— start of DATA TO USE —

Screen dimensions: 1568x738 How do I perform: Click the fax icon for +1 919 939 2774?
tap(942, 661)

— end of DATA TO USE —
— start of DATA TO USE —

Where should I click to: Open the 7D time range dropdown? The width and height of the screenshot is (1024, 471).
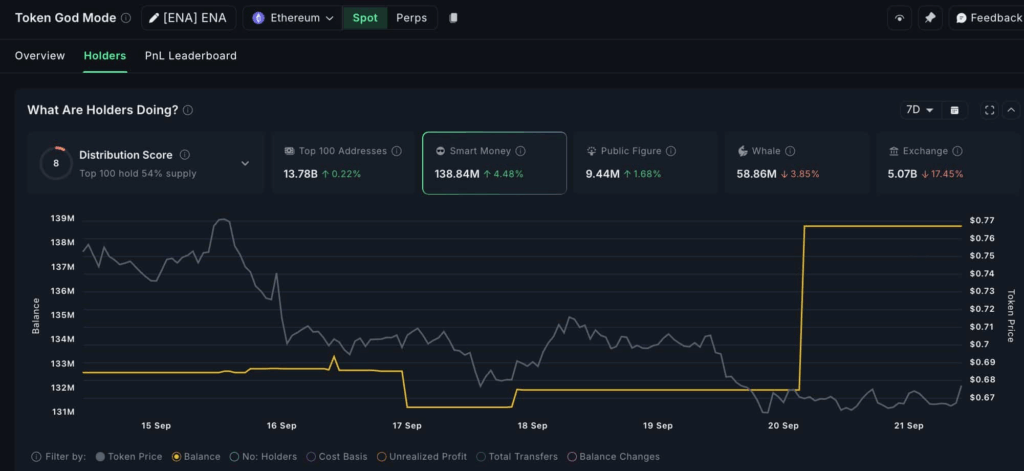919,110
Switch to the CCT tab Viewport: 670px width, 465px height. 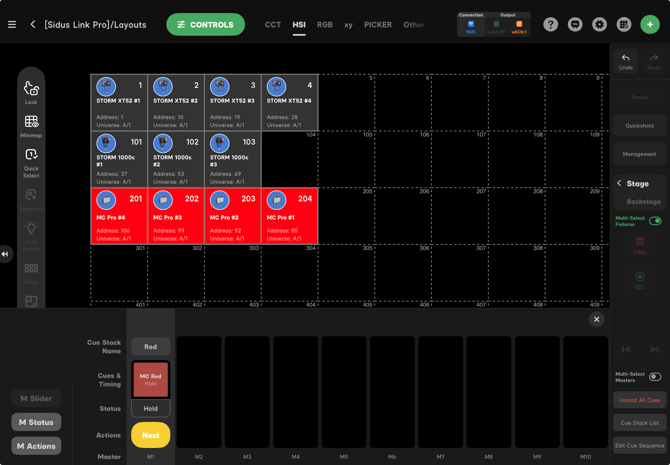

— end of DATA TO USE —

YOUR GOAL: Rewrite the part of the material that opens with the line containing "Where should I" and closes with the line containing "Switch to the", both ends included, raising every coordinate in the answers by 141 and keeping the rest as it is. Return only those lines, and omit the pictures.

FINAL RESULT:
Where should I click to: Open the 7D time range dropdown? The width and height of the screenshot is (1024, 471).
1060,251
Switch to the CCT tab Viewport: 670px width, 465px height. 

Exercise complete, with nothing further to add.